**Activity**
Each entry below must appear in the output exactly as written.
:: Task inputs
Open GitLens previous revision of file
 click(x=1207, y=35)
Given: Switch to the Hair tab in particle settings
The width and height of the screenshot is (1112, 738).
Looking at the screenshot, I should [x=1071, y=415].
::::
**Response to the task**
Open GitLens previous revision of file
 click(x=1207, y=35)
Given: Switch to the Hair tab in particle settings
The width and height of the screenshot is (1112, 738).
Looking at the screenshot, I should [x=1071, y=415].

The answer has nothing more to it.